===== Material for the task
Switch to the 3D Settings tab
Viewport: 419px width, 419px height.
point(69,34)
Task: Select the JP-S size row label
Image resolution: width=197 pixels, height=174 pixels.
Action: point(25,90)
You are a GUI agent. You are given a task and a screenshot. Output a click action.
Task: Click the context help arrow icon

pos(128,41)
==========
===== Material for the task
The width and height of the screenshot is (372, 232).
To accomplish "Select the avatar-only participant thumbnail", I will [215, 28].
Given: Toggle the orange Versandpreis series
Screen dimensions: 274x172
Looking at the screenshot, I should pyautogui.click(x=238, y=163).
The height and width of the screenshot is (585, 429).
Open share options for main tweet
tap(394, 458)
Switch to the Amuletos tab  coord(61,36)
==========
> _What to work on_
Put the lines from the one containing "The height and" through the one containing "Switch to the Amuletos" into a numbered list, leaving out any blank lines.

> _Task output_
1. The height and width of the screenshot is (585, 429).
2. Open share options for main tweet
3. tap(394, 458)
4. Switch to the Amuletos tab  coord(61,36)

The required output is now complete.